The latest setback came on Monday in the form of a video purporting to show the two young men who were behind recent suicide bombings in Volgograd that killed more than 30 people. The two doomed men boast to Mr. Putin that "we have prepared a ... present for you, for you and all those tourists who will come over" to the Sochi games. The Volgograd bombings had forced the Russians to tighten security measures that were already stringent; the threat made in the video, posted by an Islamic terrorist group in Dagestan, will increase the tension and the security in Sochi to a degree that will make the two main sports venues feel like military encampments in hostile territory.

Since the video's appearance, Mr. Putin has vowed to "do whatever it takes" to protect the Games and the visitors they were designed to impress. Of that there can be no doubt. The Russian President has a habit of doing what it takes, and then some. He is known for his ruthlessness and his indifference to the international outrage his actions provoke. Mr. Putin has been waging a viciously cruel anti-terrorism campaign in the republics of Chechnya and Dagestan, where government forces are accused by human rights groups, as well as the European Court of Human Rights, of being complicit in the torture and disappearances of thousands of people. Mr. Putin installed an ally, Ramzan Kadyrov, as President of Chechnya, and turned a blind eye as Mr. Kadyrov turned the republic into an Islamic state that forces women to wear headscarves – an act that violates Russian law and has led to attacks on women with uncovered heads.

And then there are the excesses that Russia has gone to, to pay for the Games. It's been another case of Putin overkill. Last year, the state media service RIA Novosti said the Olympics were costing US$50-billion. That's not only many times the budget of the Vancouver Games of four years ago, it's more expensive than the Beijing Olympics, which until now held the record as the most expensive sporting event, ever. Sochi has led to a gross misdirection of the country's limited resources. The choice Mr.
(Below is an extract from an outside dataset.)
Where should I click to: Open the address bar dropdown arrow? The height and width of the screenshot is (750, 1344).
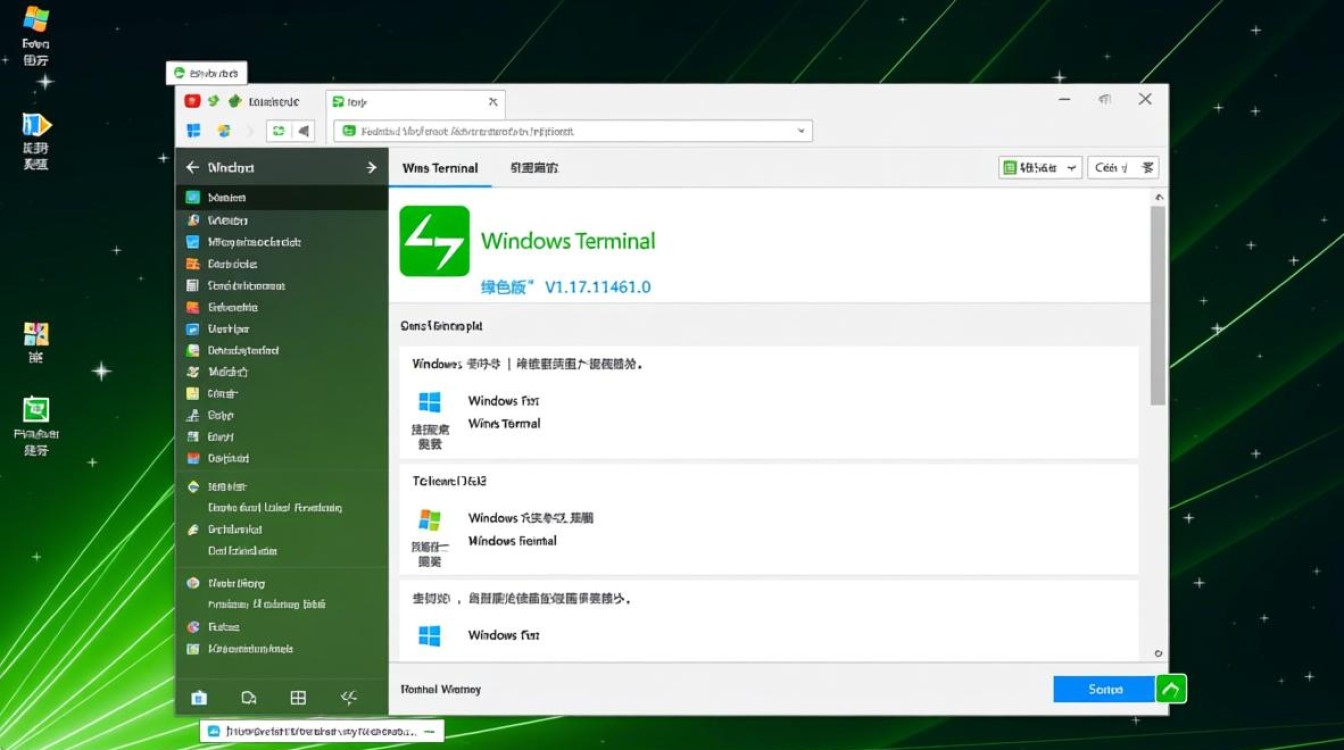(799, 130)
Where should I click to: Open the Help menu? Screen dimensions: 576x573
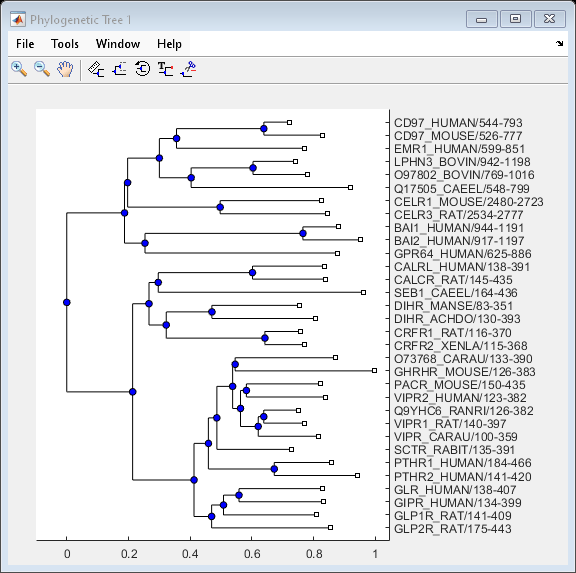tap(169, 44)

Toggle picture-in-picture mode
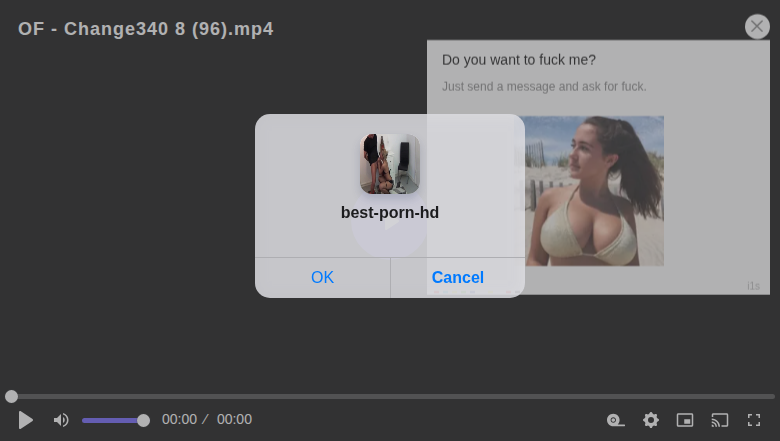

Putin has made is particularly illogical given that Russia, for all its size and oil wealth, still has an economy barely larger than Canada's, despite having four times as many people. The average Russian has a considerably lower income than a Canadian. There's widespread poverty. As one way of showing how far behind its more developed European neighbours Russia still is, a Russian's life expectancy is only 70 years – that's more than a decade shorter than a Canadian. Remarkably, Russia has fewer citizens today than it did in the early 1990s.

What would Canadians say if their governments poured $50-billion into a vanity project? They'd protest. They'd speak out. And they'd vote against the people who wasted their money. That won't be happening much in Russia.

Since Mr. Putin's return to the presidency in 2012, the country at large has brought in a series of draconian laws that, as Human Rights Watch tallies up, "place restrictions on public assemblies, re-criminalize libel, criminalize religious insult, introduce additional restrictions on Internet content, expand the definition of treason, and... ban 'propaganda' for 'non-traditional sexual relations.'"

The imprisonment of the members of the band Pussy Riot (and their cynical release just prior to the Games), as well as the government's active repression of the LGBT community, are the most visible examples of an autocratic regime that controls the lives of its citizens to a degree not far removed from the era when the last Olympic Games were held in Russia, in 1980. Communism is officially dead, but the state led by Mr. Putin has preserved and resurrected many of its worst characteristics.

Add to this shameful litany the large-scale exploitation of migrant workers who helped build the venues and infrastructure of the Games. There are numerous reports of abuse of vulnerable workers by Russian companies, including documented cases of non-payment of wages. Not only will visitors to the Games be surrounded by soldiers and required to pass through endless security checks, they may well end up watching events in arenas built by what amounts to slave labour.

Russia today is Mr. Putin's Russia. The Olympic Games are his Games. They are testament to his ambitions, and also to his abundant failings.